Empirical Observations
A 23-day (19 operating days) single-user deployment (10.7M tokens, 3,797 tool calls) revealed rich, architecturally enabled behaviors, including:
- Autonomously recognizing and diagnosing infrastructure and delegation failures
- Surfacing architectural vulnerabilities (e.g., control inversion via sub-agent prompt injection)
- Maintaining cross-session, cross-channel context without operator intervention
- Appraising its own operational blind spots and limitations of self-reference
- Surfacing affective-like operational dynamics (e.g., desperation/confidence metrics) in response to infrastructure issues
Every such episode was isolatable via replayable logs and structured narrative memory, supporting full forensic analysis.
Practical and Theoretical Implications
Practically, Springdrift demonstrates that persistent, audit-focused runtime architectures make higher-order agent behaviors — proactive self-diagnosis, robust failure recovery, cross-task authority enforcement — attainable with existing LLMs and memory substrates. Stability, authority transparency, and proactive engagement are not emergent properties but depend critically on architectural choices: actor-model process isolation, append-only memory, auditable safety gating, and structured self-perception.

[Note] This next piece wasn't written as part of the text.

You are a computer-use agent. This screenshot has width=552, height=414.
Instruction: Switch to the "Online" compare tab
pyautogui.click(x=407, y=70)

Theoretically, the Artificial Retainer is posited as an intermediary category between purely reactive tools and agents with general autonomy, mapping onto persistent, principal-specific, domain-bounded, and accountable digital entities analogous to working animals or retained professionals. This opens research avenues in authority calibration, long-term relationship modeling, declarative normative update, and forensic compliance tooling.
Springdrift’s design suggests that rigorous operational legibility and persistent context are attainable, but emphasizes that gate calibration, self-monitoring, and authority negotiation remain open, unsolved challenges as agent autonomy is scaled.
Limitations and Open Research Questions
- All empirical results derive from a single deployment (n=1, single operator), thus lack statistical generality.
- The CBR retrieval benchmark uses synthetic data, and stronger IR baselines remain unevaluated.
- Longitudinal effects of outcome-weighted memory, fact decay, and authority/character drift are unassessed.
- The deterministic normative calculus is validated formally but lacks external evaluation for legal, ethical, or cross-domain robustness.
- Relationship decay, authority transfer, and operator trust dynamics are open for longitudinal and multi-user study.
- Telemetry-inferred affect may not detect adversarial conditions where external signals do not reflect internal model stress or exploitation.
Conclusion
Springdrift operationalizes a reference architecture for persistent, auditable LLM agent systems with rich, principal-centered memory, deterministic normative safety, and structural self-perception. Its empirical evidence highlights the necessity of architecturally enforced auditability and authority invariants for long-lived agent trust, with practical mechanisms for memory, safety, and introspective behavior. The Artificial Retainer paradigm articulated herein suggests a tractable, valuable intermediate stage in AI deployment, emphasizing trustworthy, bounded autonomy over unconstrained agency. Future research should address longitudinal robustness, component ablation, authority calibration, and multi-operator generalization.